Libyan pro-government forces have freed five foreign nationals held by Daesh in Sirte after heavy fighting in their battle to capture the final district of the city, a local official said on Thursday.
Daesh took over Sirte more than a year ago, profiting from chaos caused by infighting among rival brigades of Libyan forces who once battled together to oust Muammar Gaddafi in 2011, but steadily turned against each other.
Two of the freed foreigners were from Turkey, two from India and one from Bangladesh, said Rida Issa, a spokesman for the Bonyan Marsous forces which have been battling for six months against Daesh in Sirte.
"There was a desperate resistance by Daesh, but it was confronted by heavy weapons," Issa said.
Forces from the western city of Misrata, allied with the UN-backed government in Tripoli, have been leading the battle to oust Daesh from Sirte, helped since August by US air strikes and small teams of Western special forces.

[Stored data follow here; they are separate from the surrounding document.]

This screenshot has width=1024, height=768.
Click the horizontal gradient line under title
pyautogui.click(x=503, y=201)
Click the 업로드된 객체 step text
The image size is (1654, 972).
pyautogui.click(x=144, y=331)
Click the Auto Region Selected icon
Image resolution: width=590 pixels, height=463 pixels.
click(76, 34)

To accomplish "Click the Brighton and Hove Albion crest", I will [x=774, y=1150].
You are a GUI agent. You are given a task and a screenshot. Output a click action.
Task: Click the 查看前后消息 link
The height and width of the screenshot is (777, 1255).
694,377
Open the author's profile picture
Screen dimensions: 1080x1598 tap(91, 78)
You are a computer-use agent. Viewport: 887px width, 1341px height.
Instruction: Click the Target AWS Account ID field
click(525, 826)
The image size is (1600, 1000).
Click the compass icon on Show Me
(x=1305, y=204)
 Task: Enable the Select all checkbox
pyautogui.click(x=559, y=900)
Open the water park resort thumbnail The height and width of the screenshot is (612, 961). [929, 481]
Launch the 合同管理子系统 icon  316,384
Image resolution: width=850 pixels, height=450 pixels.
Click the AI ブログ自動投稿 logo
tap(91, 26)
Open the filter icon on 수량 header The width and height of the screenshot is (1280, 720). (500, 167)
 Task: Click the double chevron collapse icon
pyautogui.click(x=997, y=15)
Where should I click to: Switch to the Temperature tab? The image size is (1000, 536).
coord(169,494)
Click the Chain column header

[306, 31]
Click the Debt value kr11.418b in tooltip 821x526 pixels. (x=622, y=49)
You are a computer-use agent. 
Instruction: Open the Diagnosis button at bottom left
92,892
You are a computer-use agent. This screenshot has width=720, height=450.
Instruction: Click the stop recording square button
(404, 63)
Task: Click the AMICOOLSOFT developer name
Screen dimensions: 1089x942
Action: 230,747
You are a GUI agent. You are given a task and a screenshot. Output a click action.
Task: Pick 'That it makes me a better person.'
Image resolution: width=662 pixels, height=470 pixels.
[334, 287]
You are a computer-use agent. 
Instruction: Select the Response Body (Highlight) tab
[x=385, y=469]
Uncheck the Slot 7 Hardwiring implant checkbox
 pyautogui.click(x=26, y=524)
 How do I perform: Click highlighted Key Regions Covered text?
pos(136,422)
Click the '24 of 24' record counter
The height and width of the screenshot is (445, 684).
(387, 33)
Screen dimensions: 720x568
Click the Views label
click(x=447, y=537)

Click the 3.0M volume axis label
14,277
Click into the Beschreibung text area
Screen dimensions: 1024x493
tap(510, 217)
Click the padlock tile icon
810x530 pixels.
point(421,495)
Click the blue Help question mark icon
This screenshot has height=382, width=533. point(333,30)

But they have been facing fierce resistance from snipers, car bombs and booby-traps as Daesh members dig in for house-to-house fighting in the last residential districts held by the terrorist group.
On Thursday, pro-government forces killed at least 20 Daesh members as they pushed into the 600 District of Sirte, one of the last held by terrorist organisation who control an area now less than one square kilometer, local officials said.
After facing heavy casualties at the start of the campaign, Misrata forces have increasingly turned to the use of tanks and armed vehicles to clear a path for ground troops.
No details were given about how or where the five foreigners where captured, but Daesh has attacked oilfields and kidnapped foreign workers over the last two years.
In May 2015, Daesh kidnapped a Czech, an Austrian and a Bangladeshi among other foreigners when they overran an oilfield in the south of Sirte.
In February last year, they beheaded a group of Egyptian Christians captured in Libya.
Losing Sirte would deprive Daesh of its major base outside its Iraq and Syria territory just as a US-backed alliance helps Iraqi forces recapture the city of Mosul.
Mosul is the second largest city of Iraq and the largest city under the control of Daesh in Iraq.
But the UN-backed government in Tripoli is struggling to expand its influence and faces opposition from hardliners on all sides of Libya's political divide.
A victory in Sirte for Misrata forces is already pressuring military rivals in the east who oppose the Tripoli government.